Championing Open-source Development in Machine Learning
Open-source software development is a cornerstone of modern machine learning research. However, there are often overlooked issues around the sustainability of long-term projects, the reliability of software, and proper academic acknowledgment of long-term maintenance and contributions. The CODEML workshop at ICML aims to identify and discuss strategies for successful and sustainable open-source development in machine learning while also proposing possible solutions to the challenges mentioned above. In addition, this workshop will serve as a platform to provide academic and community recognition of efforts from open-source contributors in the field.

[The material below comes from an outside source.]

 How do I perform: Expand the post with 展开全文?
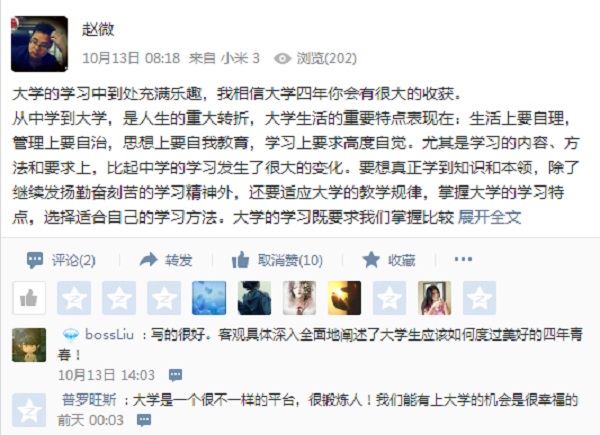(x=489, y=217)
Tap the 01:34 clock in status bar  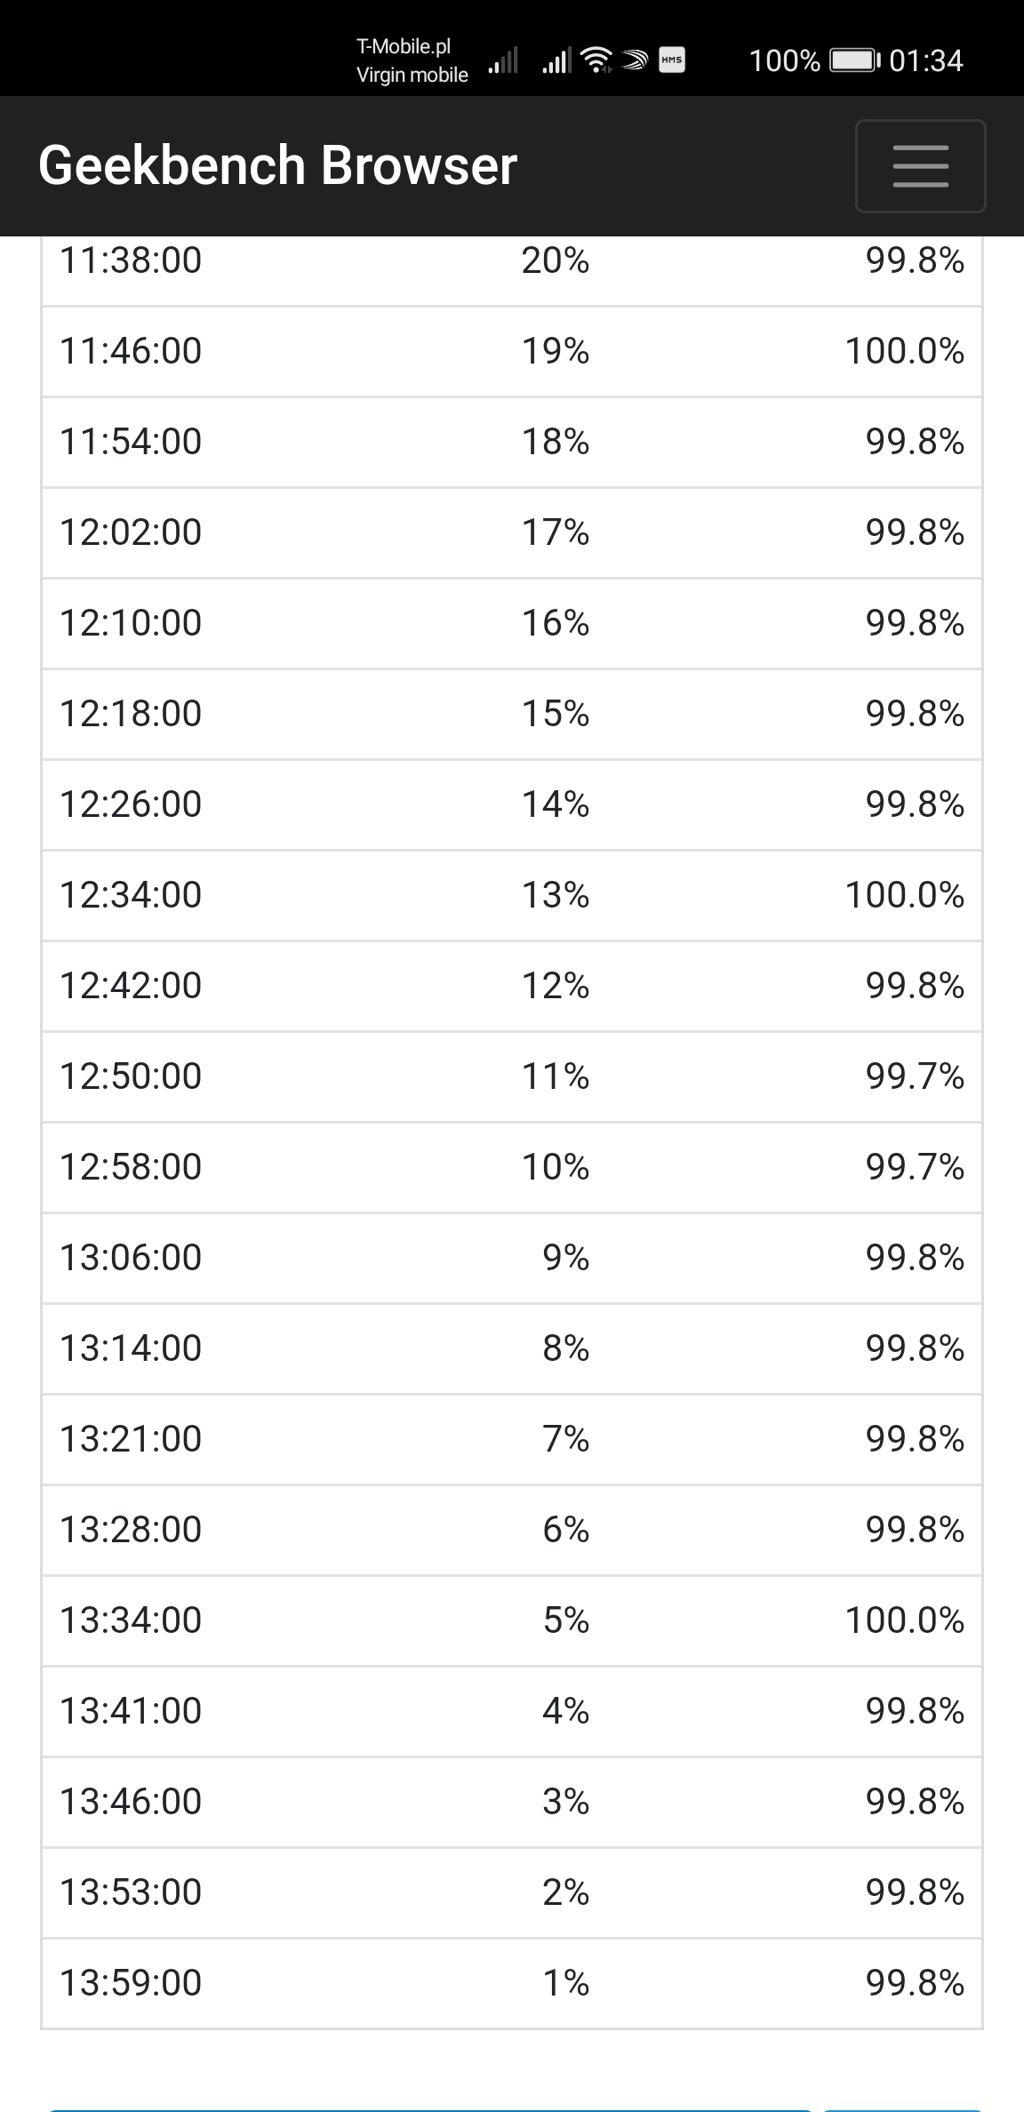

We will bring together machine learning researchers, engineers, industrial practitioners, and software development experts. The workshop will feature invited talks, panel discussions with experts, and extended abstract submissions from open-source contributors in machine learning.
Important Dates
Submission Deadline | |
Acceptance Notification Date | June 9, 2025 |
Workshop Date | July 18, 2025 |
Location and Venue
Vancouver Convention Center
1055 Canada Pl, Vancouver, BC V6C 0C3, Canada
Call for Papers
We welcome submissions on open-source software within the context of machine learning research. We encourage all types of contributions, including research papers, position papers, technical reports, and retrospectives.
Suggested topics include:
- Submissions that describe a new open-source machine learning software library
- Submissions which explain a new addition, significant bug fixes, or changes to an established library
- Submissions that explore a scientific result across different versions of an (established) library
- Submissions on the technical setup (e.g. CI, testing) and best practices for reproducibility
- Proposals for better workflows or incentives for open-source development and maintenance in ML
- Retrospectives on the development and maintenance of mature ML OSS packages
We especially encourage submissions on development practices, mature libraries, and other topics that have received little recognition from traditional academic venues.
As our proceedings are non-archival, we will accept work that is under submission or recently accepted by other publication venues (e.g. NeurIPS, JMLR OSS Track, etc.)
Submission Guidelines
We invite submissions of 4-page workshop papers (excluding references and appendix) that address any of the workshop themes. Submissions should use the ICML style file. We encourage submissions to include relevant links to projects wherever applicable (we recommend using Anonymous4OpenScience to hide identifying details). We discourage lengthy appendices as reviewers are not required to read them.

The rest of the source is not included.